I found myself facing the usual Mediterranean lunch decision, falafel versus shawarma. The woman working the counter steered me to the chicken shawarma sandwich ($6), which I paired with an order of baba ghanoush ($5). That part was easy, because I pretty much order ghanoush whenever I spot it on a menu or in a shop, whether I really want it or not.
The cheap prices weren’t lost on me. This is OB after all, where a few lingering restaurants still hold on to a cash-only mentality.
It's a kabob shop now. (You can still get ink and a haircut a couple of shops over.)
Of course, this isn’t one of the tried and trues. It’s much newer than Newport Pizza, Barbecue House, Poma’s Deli, or Livingston’s Chicken. I’m kind of surprised, actually, that a new place could open up here in the twenty-teens, under current property values, and still offer budget fare to a neighborhood that is, despite the best efforts of its laid-back citizenry, in the middle of a prolonged gentrification.
So, something’s gotta give, right? That six dollar shawarma didn’t really inspire me. Don’t get me wrong — it went down easy. It had flavor, generously stuffed with diced, spiced, and sauced chicken.

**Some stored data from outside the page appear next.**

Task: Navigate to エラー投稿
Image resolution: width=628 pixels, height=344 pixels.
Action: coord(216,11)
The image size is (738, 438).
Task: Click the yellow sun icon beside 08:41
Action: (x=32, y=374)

It just wasn’t great tasting chicken, having a little graininess that suggested it was cheap enough to still be profitable in a six buck sandwich, despite block-from-the-beach rents.
The baba ghanoush fared better — finely pureed, not stringy, and ultimately tasty, served with warm slices of slightly crisp grilled pita. I think if I’d gone with the falafel or possibly the eponymous kabob, I might have come away with a better muddled memory of the place. As is stands, I did enjoy eating there on a very Obecian level — I got a cheap lunch, which I ate while sitting at a window counter facing the street, watching the daytime crowd of regular irregulars strolling Newport and adjacent blocks on a sunny afternoon.
I might not quite belong in OB anymore, not the way I used to. But in a lot of ways OB Kabob seems to fit right in, with its amateurish beachy murals lining the walls and its okay-but-not-perfect food.